**EXERCISE:** Below are the entries; tally the lines holding the string "agent" and give only that figure.

Data excerpts

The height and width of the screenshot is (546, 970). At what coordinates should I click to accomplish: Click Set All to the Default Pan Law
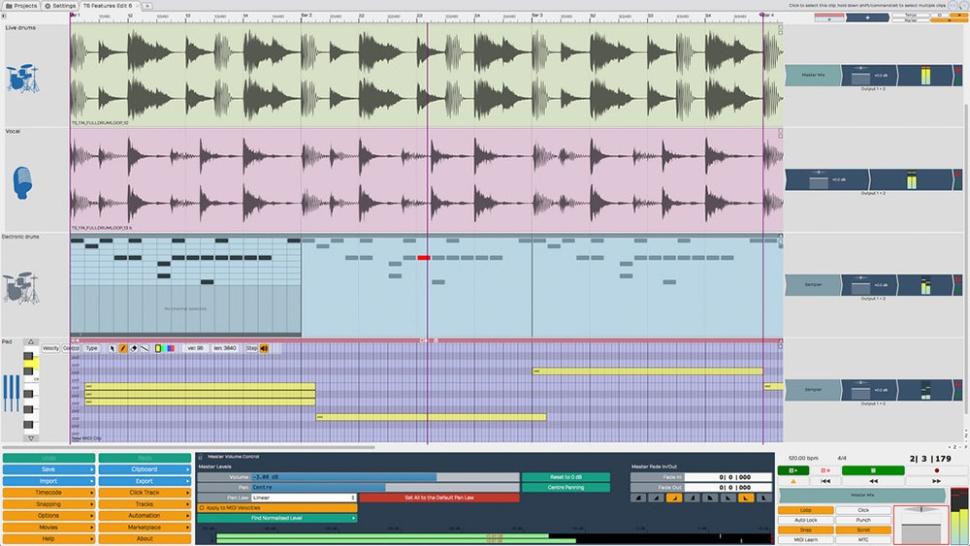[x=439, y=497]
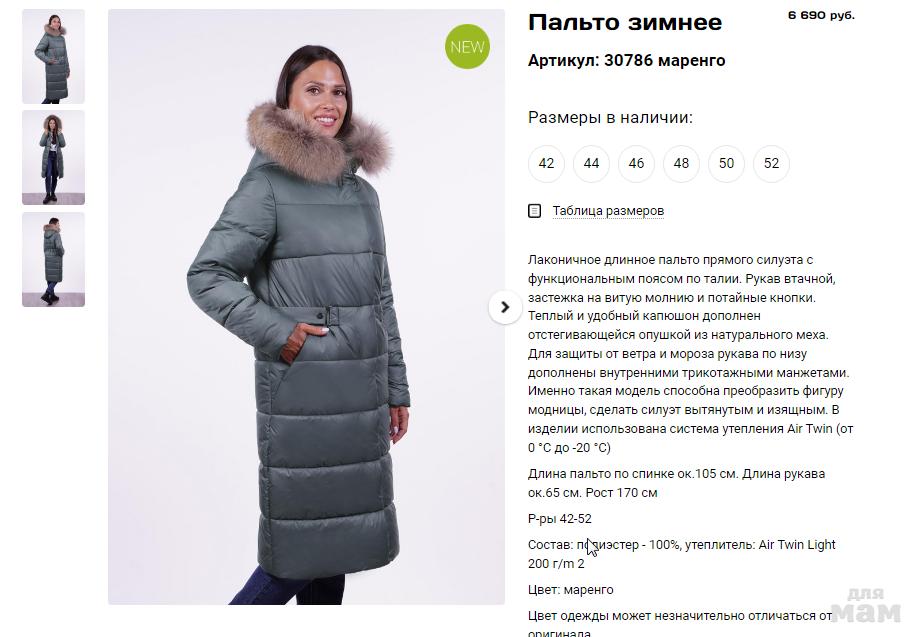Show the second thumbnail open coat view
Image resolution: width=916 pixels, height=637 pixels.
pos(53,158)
--
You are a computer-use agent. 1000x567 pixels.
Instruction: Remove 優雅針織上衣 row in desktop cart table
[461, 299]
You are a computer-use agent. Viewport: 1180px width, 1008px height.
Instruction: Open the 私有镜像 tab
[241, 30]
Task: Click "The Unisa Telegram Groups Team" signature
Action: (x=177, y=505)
==
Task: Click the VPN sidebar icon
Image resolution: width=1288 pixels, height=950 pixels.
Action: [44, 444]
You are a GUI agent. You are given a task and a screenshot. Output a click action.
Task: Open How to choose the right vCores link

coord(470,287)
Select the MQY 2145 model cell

**FINISHED TASK:** 3